SALT LAKE CITY - Hot temperatures are driving a big rise in water levels for rivers and creeks in Utah.
In Cottonwood Heights, people are already lining their properties with sandbags in the fight to stay dry.
“Five years ago I had water lapping up, I was four sandbags high and it came up to the first row of sandbags,” said homeowner Perry Bolyard.
Perry Bolyard knows what this rushing water is capable of.
“I’ve known people that have tried tubing the river in the high water, and I know a couple of lives that were lost because of that; it’s just a very dangerous,” Bolyard said.
To keep residents along creeks in Cottonwood Heights safe, the city and community volunteers are stepping in.
“We've built probably about 5,000 sandbags, and we've distributed some of those out to the locations we believe would be first impacted,” said Mike Halligan, Emergency Manager for Cottonwood Heights.
Halligan said the city’s strategy is to stay ahead of the game. The most runoff is expected in June, but all it takes is a few warm days in a row for the water to rise significantly.
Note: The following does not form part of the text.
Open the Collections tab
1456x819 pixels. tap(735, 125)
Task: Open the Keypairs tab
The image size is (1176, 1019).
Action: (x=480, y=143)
Residents say the creek looks to have twice as much water in it Saturday as it did on Friday.
At the nearest measurement station at Crestwood Park, the water has risen about a half a foot in the last day and a half. You can track the water level here.
“This isn't a surprise to us, it’s just now is the time to take action on all of the plans we've been talking about for the last three months,” Halligan said.
One thing is for sure, whether you live near a creek or plan to visit one, use caution.
“It’s fast and it’s very cold and there are some scary things about that, we want to make sure our residents are safe," Halligan said. "Be mindful of where children are, we want to make sure that they stay away from creeks."
As neighbors work together to put protections in place, they say it brings them together. They say they know it's better to be safe than sorry.
“Being on the creek is its own reward, and occasionally I guess these are the dues we pay to be there,” Bolyard said.
If you are worried about flooding in your area or are curious where you can find sandbags near you, contact your city’s emergency manager.